Millions of workers in the United States get injured or sick on the job every year, and thousands die. Although the rates of occupational injuries and deaths have declined since the Occupational Safety and Health Administration was established in 1971, workers still face countless hazards—from the physical stress of repetitive motions to chainsaw accidents to landslides.
Climate change is already making existing workplace hazards worse and creating new ones, and the situation will only accelerate as our world gets even hotter and our weather more extreme. Outdoor workers will be exposed to more severe heat, more toxic substances, and a heightened risk of infectious diseases. As increasingly extreme weather events destroy infrastructure and threaten communities, first responders and cleanup crews will face ever more frequent, exhausting, and dangerous deployments. And as the world grapples with the magnitude of the climate crisis and the societal upheaval it causes, workers across the occupational spectrum may have to provide aid to colleagues or to people in their care who find themselves in mental distress.

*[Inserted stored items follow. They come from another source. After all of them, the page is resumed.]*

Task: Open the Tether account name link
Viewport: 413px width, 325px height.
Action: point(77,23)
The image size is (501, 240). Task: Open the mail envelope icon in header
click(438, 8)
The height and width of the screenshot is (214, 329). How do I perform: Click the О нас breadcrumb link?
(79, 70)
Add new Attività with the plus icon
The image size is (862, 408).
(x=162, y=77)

To better understand the scope and scale of the dangers climate change poses to occupational health and safety, NRDC scoured government databases, media reports, and the latest peer-reviewed scientific studies relevant to climate change and workers. The authors also talked to labor leaders, occupational health and safety experts, and union members about their personal experiences with climate-related threats to their health.

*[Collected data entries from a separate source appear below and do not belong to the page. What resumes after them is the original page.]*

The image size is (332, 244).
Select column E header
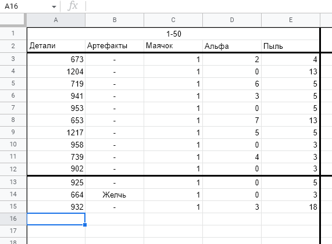(291, 20)
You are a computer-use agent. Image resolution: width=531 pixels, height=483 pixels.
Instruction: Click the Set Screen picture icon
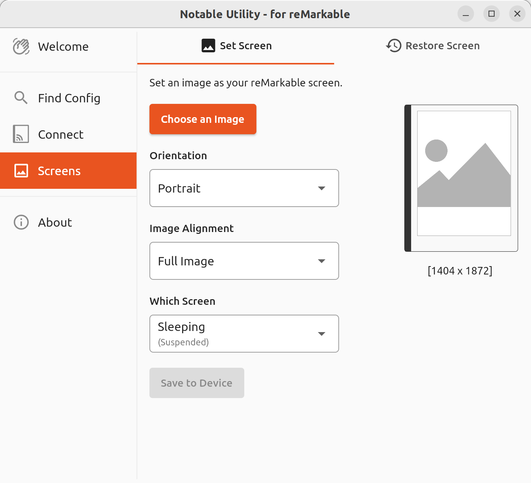point(208,45)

This report reviews the latest evidence documenting how climate change is threatening the health and safety of workers, identifies research needs, and offers a series of federal policy recommendations to protect workers in an increasingly climate-disrupted world. The authors also share stories from workers across the United States who offer their personal experiences of climate-related health and safety harms and share their fears about—and hopes for—the future.